原文节选:
+++

一种检测方法、检测装置、监控设备和计算机可读存储介质。所述检测方法包括:获取至少一个摄像装置的图像数据;识别图像数据中目标图像的每一个像素点的像素值;根据预设像素值以及相邻两帧目标图像对应的所有的目标绝对值之和,确定待检测图像,其中,所述邻两帧目标图像对应的目标绝对值为相邻两帧目标图像中同一位置的像素点之间的像素差值的绝对值;采用YOLO v3模型对待检测图像进行检测运算,以识别待检测图像中存在的目标检测对象;记录目标检测对象。

Description

检测方法、检测装置、监控设备和计算机可读存储介质
本申请要求在2020年01月10日提交中国专利局、申请号为202010027424.2的中国专利申请的优先权,该申请的全部内容通过引用结合在本申请中。
技术领域
本申请涉及视频图像识别技术领域,例如,涉及一种检测方法、检测装置、监控设备和计算机可读存储介质。
背景技术
站房是整个工程监控系统的核心区域,大量的计算分析部署在这里,为防止闲杂人等随意进入及系统更新维护责任到人,保证站房系统安全及系统的有效管理,需要对监控站房的上百路甚至上千路摄像头进行行人的实时检测。常见的行人检测算法有两种:帧间差分法和基于深度学习的目标检测算法。
帧间差分法是一种通过对视频图像序列的连续两帧图像做差分运算获取运动目标轮廓的方法。该方法实现简单,运算速度快(5ms左右),对光线的变化不敏感。但是,在运动体内易产生空洞,例如在目标运动速度较快的情况下,影响目标区域的准确提取,且检测效果取决于差分阈值的设定,对前景中的任何运动物体都会进行检测,无法区分行人和物体,存在目标误判、误检率高的问题。

+++

数据内容:
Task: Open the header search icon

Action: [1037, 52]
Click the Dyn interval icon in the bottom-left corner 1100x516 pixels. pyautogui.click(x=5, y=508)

+++

问题陈述 1: 根据原文节选,帧间差分法的运算速度大约是多少?
问题陈述 2: 请修改原文节选中从“Description”开始、到“及一种检测方法、检测装置、监控设备和计算机可读存储介质。”为止(含该处)的文字,将其中的“视频图像识别”替换为“图像处理”后写出。

完整答案 1: 5ms左右。

完整答案 2:
Description

检测方法、检测装置、监控设备和计算机可读存储介质
本申请要求在2020年01月10日提交中国专利局、申请号为202010027424.2的中国专利申请的优先权,该申请的全部内容通过引用结合在本申请中。
技术领域
本申请涉及图像处理技术领域,例如,涉及一种检测方法、检测装置、监控设备和计算机可读存储介质。